What we must bear in mind, instead, is that there is a direct relationship between California’s quality of life and the quality of its public services and the people who provide those services.
Imagine being unable to take a walk in a park on a sunny afternoon or being unable to borrow books from the library or to hang a picture drawn by your child at school on the refrigerator.
Imagine traversing potholed roadways or waiting hours to catch a train or bus home after work or telling your children that you can’t afford to send them to college.
For the majority of Californians who have to work for a living, this erosion in our quality of life is already happening.
It is the tragic result of the breakdown of our public service structures, the despoiling of our common wealth, and the shredding of the social contract by self-interested parties opposed to the very American notion of equal opportunity and a fair deal.
Polls consistently show that a majority of voters support funding for parks, libraries, schools, reliable roads and transit systems, health care, child care, and environmental protection.

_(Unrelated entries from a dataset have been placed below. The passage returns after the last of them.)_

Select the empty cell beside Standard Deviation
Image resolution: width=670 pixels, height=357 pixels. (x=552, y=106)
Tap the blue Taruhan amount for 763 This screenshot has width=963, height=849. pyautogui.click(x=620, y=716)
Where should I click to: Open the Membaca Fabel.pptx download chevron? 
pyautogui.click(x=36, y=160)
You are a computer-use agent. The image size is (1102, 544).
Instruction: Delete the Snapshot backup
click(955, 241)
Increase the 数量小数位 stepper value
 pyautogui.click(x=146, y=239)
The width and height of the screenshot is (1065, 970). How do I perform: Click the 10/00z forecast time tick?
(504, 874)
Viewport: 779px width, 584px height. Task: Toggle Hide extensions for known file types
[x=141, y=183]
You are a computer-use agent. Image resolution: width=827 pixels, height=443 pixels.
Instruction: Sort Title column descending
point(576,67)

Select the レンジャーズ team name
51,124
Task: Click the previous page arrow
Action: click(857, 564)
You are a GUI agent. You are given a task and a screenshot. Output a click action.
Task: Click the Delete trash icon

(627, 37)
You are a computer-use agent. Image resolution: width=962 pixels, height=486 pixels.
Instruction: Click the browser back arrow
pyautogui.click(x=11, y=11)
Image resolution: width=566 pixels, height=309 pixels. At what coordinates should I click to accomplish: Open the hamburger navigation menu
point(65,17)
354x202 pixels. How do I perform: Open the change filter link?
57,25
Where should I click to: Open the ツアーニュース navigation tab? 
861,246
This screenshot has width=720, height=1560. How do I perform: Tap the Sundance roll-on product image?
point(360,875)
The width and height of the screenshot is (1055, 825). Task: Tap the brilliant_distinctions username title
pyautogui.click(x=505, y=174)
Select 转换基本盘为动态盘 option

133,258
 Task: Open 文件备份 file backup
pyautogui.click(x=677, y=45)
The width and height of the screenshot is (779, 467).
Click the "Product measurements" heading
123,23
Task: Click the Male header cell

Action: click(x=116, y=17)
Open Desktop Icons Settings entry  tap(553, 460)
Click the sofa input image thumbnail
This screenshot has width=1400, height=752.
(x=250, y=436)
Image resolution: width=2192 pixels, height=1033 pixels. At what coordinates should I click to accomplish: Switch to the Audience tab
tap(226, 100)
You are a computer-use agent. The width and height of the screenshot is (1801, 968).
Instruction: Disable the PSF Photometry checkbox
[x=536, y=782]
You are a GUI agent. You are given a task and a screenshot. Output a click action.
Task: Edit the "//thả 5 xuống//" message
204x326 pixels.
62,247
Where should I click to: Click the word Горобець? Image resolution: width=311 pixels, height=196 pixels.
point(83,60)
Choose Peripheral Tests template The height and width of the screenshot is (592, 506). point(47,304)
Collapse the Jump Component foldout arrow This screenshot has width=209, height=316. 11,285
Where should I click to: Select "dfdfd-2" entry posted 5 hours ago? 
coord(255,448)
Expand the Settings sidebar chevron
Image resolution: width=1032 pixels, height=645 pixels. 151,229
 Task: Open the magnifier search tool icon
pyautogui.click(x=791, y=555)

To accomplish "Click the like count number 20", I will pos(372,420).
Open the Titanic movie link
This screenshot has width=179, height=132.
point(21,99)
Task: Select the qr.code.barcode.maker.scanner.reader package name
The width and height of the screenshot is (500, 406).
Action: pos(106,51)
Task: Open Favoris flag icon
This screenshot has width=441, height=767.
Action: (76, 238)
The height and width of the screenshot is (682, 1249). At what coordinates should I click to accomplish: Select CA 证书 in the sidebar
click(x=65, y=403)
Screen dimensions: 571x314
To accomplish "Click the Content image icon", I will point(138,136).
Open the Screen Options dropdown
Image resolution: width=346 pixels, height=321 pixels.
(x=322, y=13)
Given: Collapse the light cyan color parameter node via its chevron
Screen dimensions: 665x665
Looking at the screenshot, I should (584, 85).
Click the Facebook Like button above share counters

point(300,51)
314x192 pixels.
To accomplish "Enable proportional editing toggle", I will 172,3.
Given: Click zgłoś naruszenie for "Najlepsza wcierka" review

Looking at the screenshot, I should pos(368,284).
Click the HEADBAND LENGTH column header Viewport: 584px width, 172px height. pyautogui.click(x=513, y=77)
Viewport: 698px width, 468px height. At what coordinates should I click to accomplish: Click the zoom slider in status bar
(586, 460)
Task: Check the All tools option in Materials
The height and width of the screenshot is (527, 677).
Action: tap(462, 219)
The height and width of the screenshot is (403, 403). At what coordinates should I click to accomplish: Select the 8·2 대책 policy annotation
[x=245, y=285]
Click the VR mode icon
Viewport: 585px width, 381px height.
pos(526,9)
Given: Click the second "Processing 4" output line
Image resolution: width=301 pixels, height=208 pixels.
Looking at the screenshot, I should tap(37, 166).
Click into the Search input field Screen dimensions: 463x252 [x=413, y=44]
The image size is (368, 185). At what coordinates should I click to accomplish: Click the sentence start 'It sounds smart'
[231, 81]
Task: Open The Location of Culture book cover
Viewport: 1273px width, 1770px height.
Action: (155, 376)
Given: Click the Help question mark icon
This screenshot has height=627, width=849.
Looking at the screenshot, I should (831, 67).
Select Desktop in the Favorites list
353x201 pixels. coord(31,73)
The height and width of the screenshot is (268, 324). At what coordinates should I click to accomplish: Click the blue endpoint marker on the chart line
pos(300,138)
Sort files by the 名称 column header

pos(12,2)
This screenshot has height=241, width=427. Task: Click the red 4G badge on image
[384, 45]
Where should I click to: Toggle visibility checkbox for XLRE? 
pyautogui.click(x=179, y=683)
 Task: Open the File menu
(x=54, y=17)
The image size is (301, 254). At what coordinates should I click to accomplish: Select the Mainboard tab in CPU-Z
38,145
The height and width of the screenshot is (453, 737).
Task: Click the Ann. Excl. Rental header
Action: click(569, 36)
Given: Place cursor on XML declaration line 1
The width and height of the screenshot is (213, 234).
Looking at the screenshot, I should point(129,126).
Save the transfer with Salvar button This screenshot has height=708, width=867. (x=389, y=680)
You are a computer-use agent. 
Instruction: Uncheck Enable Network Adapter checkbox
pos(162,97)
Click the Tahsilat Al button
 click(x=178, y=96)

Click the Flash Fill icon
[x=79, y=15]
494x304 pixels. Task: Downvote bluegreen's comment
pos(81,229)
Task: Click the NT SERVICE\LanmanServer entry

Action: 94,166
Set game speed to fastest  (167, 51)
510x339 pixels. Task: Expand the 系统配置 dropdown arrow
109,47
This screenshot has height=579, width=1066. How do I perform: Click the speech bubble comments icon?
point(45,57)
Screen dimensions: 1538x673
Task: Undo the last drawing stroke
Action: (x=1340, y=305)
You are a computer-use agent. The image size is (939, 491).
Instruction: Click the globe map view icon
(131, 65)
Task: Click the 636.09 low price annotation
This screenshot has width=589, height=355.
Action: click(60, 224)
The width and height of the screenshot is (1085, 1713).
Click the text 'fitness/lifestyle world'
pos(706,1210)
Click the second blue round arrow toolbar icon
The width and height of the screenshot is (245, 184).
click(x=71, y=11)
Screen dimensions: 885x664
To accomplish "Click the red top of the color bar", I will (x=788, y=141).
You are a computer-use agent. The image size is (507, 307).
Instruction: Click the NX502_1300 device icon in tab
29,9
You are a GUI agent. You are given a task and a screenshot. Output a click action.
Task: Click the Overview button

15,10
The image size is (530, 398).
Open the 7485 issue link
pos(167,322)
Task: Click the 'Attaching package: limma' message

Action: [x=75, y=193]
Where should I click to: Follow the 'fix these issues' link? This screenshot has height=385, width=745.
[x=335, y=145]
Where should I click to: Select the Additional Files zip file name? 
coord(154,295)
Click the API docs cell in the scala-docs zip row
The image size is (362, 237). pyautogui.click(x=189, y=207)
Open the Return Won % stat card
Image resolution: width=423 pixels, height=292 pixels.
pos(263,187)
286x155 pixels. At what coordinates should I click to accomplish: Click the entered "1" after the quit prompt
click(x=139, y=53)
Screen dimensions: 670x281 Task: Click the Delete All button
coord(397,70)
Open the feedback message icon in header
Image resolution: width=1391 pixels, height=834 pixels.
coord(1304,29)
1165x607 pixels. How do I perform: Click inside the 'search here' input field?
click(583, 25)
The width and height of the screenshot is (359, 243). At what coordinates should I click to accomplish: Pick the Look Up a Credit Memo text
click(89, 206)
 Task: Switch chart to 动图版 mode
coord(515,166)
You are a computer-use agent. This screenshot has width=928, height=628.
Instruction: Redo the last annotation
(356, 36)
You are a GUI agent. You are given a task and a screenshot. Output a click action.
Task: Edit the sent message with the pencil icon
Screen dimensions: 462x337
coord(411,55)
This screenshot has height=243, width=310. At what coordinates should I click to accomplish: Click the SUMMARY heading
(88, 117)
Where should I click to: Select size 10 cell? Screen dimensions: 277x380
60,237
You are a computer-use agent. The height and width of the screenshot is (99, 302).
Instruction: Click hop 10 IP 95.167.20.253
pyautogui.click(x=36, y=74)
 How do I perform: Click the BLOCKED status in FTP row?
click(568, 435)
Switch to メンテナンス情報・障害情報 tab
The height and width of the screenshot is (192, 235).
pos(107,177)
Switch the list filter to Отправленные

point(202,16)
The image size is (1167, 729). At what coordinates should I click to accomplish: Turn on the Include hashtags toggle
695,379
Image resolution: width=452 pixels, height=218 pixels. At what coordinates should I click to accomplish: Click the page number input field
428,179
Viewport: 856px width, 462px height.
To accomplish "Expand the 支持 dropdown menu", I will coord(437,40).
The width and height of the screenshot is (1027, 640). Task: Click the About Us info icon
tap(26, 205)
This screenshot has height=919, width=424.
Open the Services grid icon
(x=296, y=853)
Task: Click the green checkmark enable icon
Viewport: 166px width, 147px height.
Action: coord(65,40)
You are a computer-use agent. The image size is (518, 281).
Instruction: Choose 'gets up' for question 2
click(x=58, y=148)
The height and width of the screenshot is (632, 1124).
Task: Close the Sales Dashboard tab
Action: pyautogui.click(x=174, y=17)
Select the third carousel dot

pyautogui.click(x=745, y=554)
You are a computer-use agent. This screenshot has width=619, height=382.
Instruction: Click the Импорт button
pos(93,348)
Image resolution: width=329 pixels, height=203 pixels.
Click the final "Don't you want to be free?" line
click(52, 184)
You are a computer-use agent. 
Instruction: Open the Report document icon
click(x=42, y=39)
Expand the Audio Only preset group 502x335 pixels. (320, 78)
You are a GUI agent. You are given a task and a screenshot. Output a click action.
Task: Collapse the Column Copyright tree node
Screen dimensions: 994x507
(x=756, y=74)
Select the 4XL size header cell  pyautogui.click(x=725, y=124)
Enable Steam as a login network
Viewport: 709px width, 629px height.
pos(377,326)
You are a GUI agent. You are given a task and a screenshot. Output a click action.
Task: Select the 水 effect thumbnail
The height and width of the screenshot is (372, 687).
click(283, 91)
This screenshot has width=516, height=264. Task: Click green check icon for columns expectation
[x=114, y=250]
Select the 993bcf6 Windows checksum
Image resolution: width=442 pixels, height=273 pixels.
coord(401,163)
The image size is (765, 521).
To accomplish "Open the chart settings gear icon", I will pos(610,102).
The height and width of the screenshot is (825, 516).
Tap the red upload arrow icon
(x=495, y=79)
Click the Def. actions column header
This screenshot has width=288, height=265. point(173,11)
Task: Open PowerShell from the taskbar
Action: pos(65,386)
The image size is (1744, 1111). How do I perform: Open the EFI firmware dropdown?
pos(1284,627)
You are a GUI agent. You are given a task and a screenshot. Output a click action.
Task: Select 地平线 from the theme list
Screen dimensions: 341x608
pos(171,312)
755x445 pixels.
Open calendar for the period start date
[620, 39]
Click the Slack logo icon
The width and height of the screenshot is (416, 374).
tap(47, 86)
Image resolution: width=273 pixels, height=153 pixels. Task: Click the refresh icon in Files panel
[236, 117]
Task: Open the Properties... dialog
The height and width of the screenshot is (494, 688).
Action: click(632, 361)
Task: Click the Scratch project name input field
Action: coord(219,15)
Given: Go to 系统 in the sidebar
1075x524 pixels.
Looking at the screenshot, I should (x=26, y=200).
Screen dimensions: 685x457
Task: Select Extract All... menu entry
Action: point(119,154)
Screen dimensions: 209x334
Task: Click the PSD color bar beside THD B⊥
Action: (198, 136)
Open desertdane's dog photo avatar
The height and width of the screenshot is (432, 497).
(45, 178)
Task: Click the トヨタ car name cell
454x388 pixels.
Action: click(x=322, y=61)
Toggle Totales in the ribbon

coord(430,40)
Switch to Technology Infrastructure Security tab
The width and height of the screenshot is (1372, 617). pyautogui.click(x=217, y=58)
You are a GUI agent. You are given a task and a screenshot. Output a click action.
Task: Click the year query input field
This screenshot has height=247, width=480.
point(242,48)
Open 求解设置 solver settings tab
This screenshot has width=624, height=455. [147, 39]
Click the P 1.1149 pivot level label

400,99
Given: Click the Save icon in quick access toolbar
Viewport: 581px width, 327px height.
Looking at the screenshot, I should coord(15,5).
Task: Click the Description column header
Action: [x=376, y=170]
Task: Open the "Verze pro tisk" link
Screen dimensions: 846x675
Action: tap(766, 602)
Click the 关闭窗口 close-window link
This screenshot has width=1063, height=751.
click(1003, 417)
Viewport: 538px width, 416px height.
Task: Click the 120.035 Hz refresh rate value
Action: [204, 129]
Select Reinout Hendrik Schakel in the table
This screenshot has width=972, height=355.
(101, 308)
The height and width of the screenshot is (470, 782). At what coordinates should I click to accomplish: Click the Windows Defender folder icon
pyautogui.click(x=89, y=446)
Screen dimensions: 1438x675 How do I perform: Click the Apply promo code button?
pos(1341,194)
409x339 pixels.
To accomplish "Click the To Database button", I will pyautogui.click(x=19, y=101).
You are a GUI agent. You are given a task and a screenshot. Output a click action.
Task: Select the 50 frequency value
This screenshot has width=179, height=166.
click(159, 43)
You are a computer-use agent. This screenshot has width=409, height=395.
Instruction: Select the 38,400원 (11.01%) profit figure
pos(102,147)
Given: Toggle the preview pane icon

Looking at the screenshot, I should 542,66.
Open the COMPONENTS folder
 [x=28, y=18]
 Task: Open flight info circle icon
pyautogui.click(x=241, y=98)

As stewards of these sources of our common wealth, public service employees are necessarily more highly educated, more highly skilled, and more highly experienced.
That is why proposals aimed at slashing public services to balance the budget are self-defeating.
Doing so will further despoil our quality of life.
In fact, many economists say that diminishing public service jobs and benefits will retard California’s economic recovery and increase unemployment.
These are unacceptable outcomes.
At this time of economic turmoil, we must find the courage to confront the root cause of our state’s structural budget deficit.
Over the past forty years, state revenues have been in decline, while the state’s expenses have increased.
Interestingly, this development mirrors the predicament that a majority of California residents have experienced over the same time period as their personal incomes have dropped while the cost of living has soared.
In the face of such a situation, many California families have tried to increase their incomes by looking for higher paying jobs or by working two or more jobs.
Many families have also borrowed money to prop up their living standards.
Others have tried to cut back on their expenses only to realize that doing so would require them to live in squalor or to accept a standard of living inferior to that of their parents’ generation.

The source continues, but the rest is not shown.